- [Aim]
How many lines in the listing below contain the word "Image"? Reply with the number alone.

- [Information given]
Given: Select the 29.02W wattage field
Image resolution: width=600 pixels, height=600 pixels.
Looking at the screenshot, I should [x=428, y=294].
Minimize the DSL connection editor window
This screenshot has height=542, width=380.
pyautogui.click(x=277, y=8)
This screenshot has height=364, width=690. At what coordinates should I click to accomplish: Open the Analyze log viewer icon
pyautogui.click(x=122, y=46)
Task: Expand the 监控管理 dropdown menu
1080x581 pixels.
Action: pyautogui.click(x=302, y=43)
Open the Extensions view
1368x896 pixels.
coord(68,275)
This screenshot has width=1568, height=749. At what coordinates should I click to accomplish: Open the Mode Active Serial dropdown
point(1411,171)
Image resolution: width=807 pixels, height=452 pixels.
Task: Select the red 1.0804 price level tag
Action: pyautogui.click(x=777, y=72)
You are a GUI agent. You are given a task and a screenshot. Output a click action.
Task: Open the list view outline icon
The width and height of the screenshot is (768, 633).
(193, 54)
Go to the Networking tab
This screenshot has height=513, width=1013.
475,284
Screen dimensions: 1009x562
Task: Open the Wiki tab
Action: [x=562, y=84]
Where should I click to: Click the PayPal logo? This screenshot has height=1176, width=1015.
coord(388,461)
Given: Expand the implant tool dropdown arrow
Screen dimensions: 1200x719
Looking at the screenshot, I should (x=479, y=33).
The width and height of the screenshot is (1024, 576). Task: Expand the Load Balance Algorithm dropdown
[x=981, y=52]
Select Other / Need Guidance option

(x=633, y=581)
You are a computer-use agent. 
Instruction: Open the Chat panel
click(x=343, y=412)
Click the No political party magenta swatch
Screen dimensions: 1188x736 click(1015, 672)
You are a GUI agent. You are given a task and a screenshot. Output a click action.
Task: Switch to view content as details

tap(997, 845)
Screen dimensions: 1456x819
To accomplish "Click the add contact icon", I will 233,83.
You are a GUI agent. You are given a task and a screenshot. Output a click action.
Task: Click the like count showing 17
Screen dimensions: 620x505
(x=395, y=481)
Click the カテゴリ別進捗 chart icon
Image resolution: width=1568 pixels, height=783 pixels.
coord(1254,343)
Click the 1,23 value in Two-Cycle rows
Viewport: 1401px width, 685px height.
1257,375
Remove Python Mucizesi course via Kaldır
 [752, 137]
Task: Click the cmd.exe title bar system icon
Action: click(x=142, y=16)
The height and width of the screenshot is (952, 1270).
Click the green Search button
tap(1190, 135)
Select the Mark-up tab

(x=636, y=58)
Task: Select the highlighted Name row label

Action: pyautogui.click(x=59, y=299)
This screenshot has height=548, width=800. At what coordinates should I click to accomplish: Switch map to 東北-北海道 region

- [Result for this task]
3